Select Committee on Science and Technology Third Report


The GCSE curriculum

    1.  It is clear that the major problems lie at key stage 4. ... Many students lose any feelings of enthusiasm that they once had for science. All too often they study science because they have to but neither enjoy nor engage with the subject. And they develop a negative image of science which may last for life (paragraph 24).

    2.  The GCSE science curriculum is over-prescriptive. This puts students off science because they do not have the flexibility to explore areas which interest them. It kills the interest in science which may have been kindled at primary school (paragraph 25).

    3.  If students are to be able to see the relevance of their school science, the curriculum should include recent scientific developments (paragraph 27).

    4.  Students want the opportunity to discuss controversial and ethical issues in their science lessons, but this happens very rarely. Engaging in debate is an approach to teaching that is unfamiliar to many traditional science teachers; and the way that science is assessed means that students are not rewarded for thinking for themselves or for contributing their own ideas (paragraph 28).

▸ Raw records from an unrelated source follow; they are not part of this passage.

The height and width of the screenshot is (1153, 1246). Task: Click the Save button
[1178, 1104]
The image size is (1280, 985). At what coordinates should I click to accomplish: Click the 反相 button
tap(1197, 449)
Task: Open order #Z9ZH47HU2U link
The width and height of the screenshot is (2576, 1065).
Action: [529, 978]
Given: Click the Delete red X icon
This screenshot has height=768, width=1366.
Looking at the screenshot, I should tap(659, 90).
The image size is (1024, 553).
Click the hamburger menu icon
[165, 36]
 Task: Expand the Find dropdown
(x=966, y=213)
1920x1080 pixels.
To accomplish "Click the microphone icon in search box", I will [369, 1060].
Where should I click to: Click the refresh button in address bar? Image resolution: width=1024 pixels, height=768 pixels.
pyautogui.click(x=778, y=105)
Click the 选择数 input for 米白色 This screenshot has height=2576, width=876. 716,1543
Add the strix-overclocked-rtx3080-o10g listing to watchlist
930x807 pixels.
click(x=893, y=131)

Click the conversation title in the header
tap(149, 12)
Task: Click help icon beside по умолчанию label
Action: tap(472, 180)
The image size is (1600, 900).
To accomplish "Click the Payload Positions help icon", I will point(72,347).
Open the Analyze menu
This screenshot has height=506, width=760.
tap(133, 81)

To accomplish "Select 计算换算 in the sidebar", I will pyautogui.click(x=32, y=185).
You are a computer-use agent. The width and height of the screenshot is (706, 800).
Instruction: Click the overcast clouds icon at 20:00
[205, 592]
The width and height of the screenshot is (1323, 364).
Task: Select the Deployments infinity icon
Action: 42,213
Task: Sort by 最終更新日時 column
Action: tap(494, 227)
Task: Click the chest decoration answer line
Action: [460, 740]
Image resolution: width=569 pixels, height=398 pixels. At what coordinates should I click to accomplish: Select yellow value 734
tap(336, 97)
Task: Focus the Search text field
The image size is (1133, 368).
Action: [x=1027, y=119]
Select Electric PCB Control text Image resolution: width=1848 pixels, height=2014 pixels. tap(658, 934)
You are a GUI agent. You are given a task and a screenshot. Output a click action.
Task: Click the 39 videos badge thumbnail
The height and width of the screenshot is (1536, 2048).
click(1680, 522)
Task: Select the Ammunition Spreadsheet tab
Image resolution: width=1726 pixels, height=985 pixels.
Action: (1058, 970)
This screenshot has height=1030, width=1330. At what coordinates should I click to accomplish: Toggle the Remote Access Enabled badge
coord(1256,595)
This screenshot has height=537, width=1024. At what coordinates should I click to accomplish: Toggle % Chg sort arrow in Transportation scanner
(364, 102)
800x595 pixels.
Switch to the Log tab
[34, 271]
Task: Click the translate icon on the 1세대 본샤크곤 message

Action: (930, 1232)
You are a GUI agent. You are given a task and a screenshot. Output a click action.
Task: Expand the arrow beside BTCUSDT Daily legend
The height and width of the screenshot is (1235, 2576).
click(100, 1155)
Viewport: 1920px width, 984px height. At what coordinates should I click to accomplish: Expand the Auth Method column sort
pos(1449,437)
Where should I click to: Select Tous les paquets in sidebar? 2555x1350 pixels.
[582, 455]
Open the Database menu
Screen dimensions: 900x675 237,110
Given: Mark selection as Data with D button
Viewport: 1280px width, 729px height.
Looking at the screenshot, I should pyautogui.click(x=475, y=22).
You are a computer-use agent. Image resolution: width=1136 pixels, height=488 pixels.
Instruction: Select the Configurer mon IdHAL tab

    5.  During GCSE students repeat much of the science that they have covered in key stage 3. Inevitably they find this boring (paragraph 29).

Practical and fieldwork

    6.  The science curriculum at 14 to16 aims to engage all students with science as a preparation for life. At the same time it aims to inspire and prepare some pupils to continue with science post­16. In practice it does neither of these well (paragraph 32).

    7.  We endorse the view of the Field Studies Council that fieldwork should be strongly recommended in all courses (paragraph 35).

    8.  In our view, practical work, including fieldwork, is a vital part of science education. It helps students to develop their understanding of science, appreciate that science is based on evidence and acquire hands-on skills that are essential if students are to progress in science. Students should be given the opportunity to do exciting and varied experimental and investigative work (paragraph 40).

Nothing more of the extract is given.